According to an internal memo sent last week by the United States Secretary of State Hilary Clinton, all American diplomats will be offered equal protections and benefits for same-sex partners. A copy of the memo, addressed by Clinton to an association of gay and lesbian Foreign Service employees, read in part that “like all families, our Foreign Service families come in different configurations; all are part of the common fabric of our post communities abroad.”

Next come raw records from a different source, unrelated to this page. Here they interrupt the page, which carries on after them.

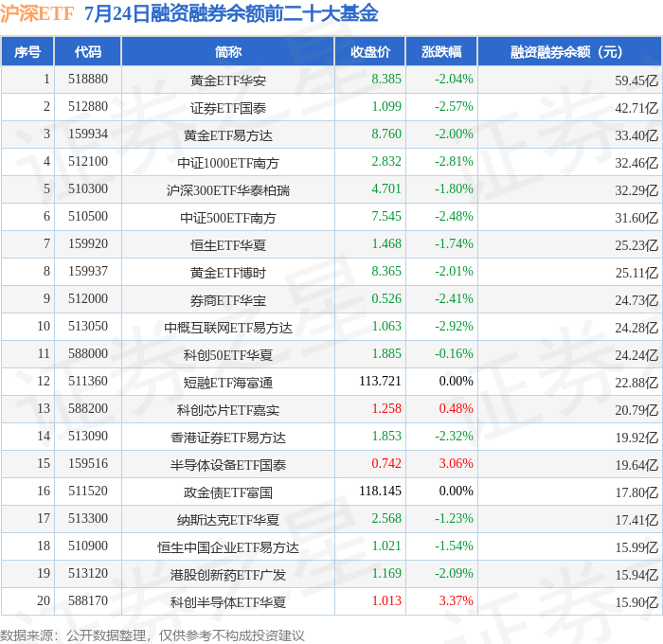Click fund code 518880
Viewport: 663px width, 644px height.
click(x=88, y=79)
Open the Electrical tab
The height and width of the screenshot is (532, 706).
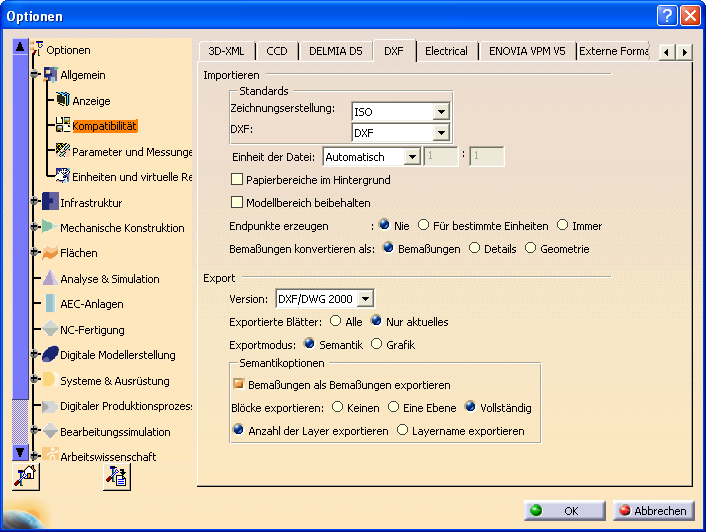(446, 51)
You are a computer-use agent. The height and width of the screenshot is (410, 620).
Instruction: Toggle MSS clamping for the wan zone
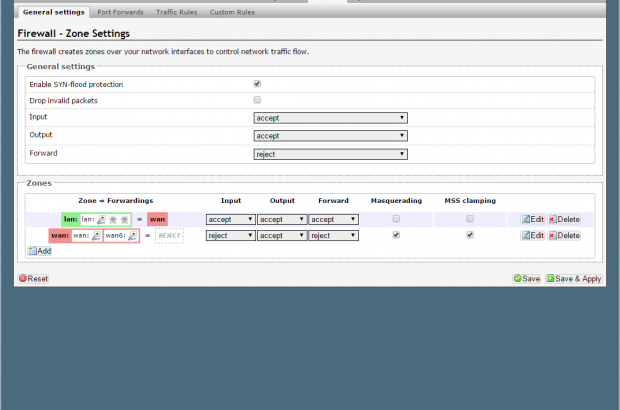tap(470, 235)
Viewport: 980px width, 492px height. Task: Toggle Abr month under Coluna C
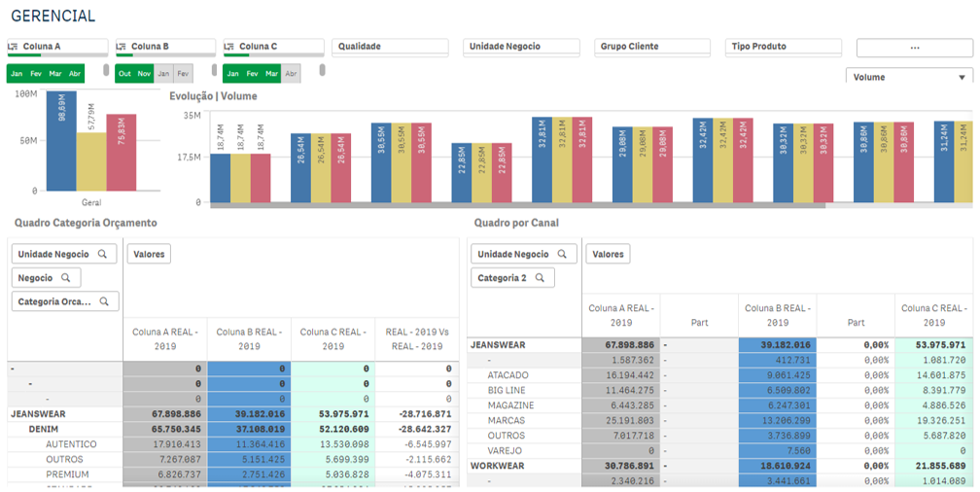(x=292, y=73)
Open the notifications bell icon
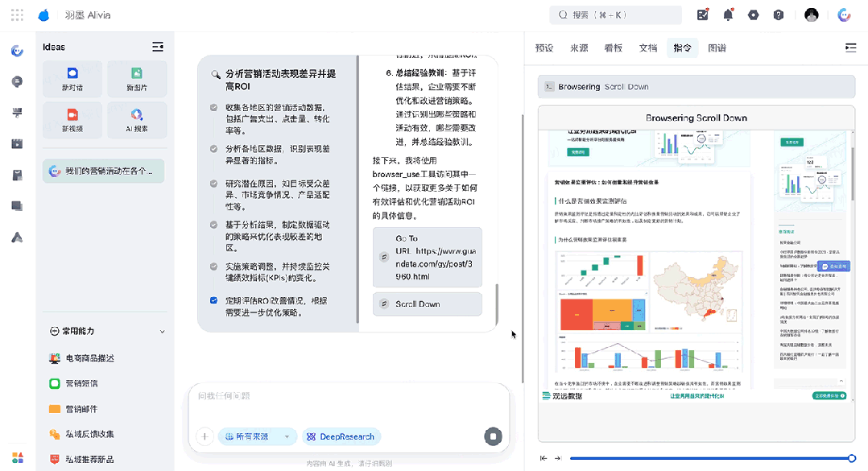 click(728, 15)
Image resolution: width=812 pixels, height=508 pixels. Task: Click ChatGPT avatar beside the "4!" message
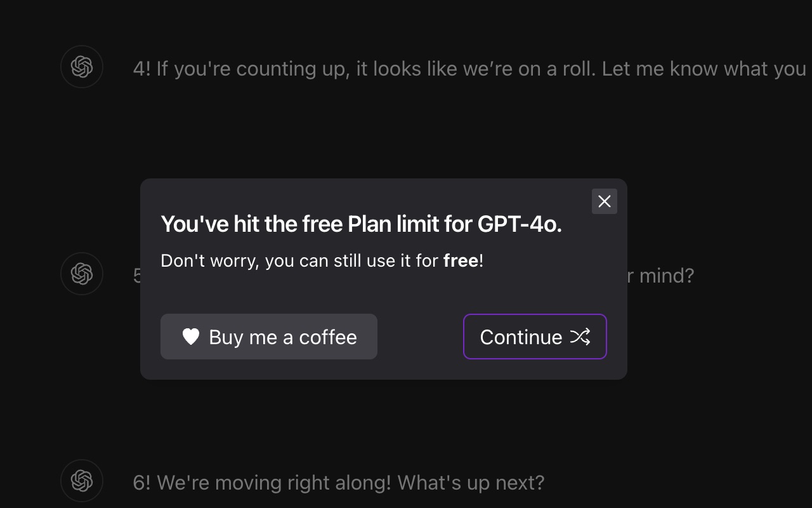tap(82, 67)
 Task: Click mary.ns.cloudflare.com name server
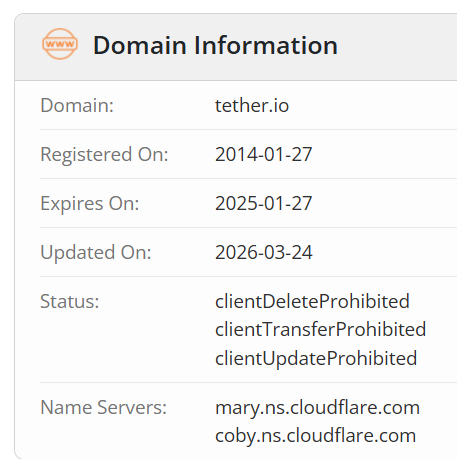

The California Day of Decision is this Tuesday, the State Supreme Court releasing its ruling on legal challenges to Proposition 8 and to the validity of eighteen-thousand same-sex marriage performed between June, 2008, and November 4th, 2008, when the ballot measure amendment – Prop 8 – took effect. There are a number of predicted responses to the ruling, including a calling by several religious groups asking their members to engage in acts of civil disobedience if the Court strikes down Proposition 8, like blocking access to the Supreme Court’s headquarters in San Francisco. Regardless of the outcome, the battle over gay marriage is far from over in the state, whose once thought progressive ballot amendment measures act almost guarantees an endless back and
forth.
Saturday, the Church of Scotland voted to uphold a decision to install an openly gay minister, the first gay minister to serve in the Church’s history. The Reverend Scott Rennie, a thirty-seven year old divorced father of one, told the BBC that he was “personally hurt” by the uproar that greeted the initial decision and by the conflict that accompanied the debate, that was, typically, decidedly un-Christian in tone and topic.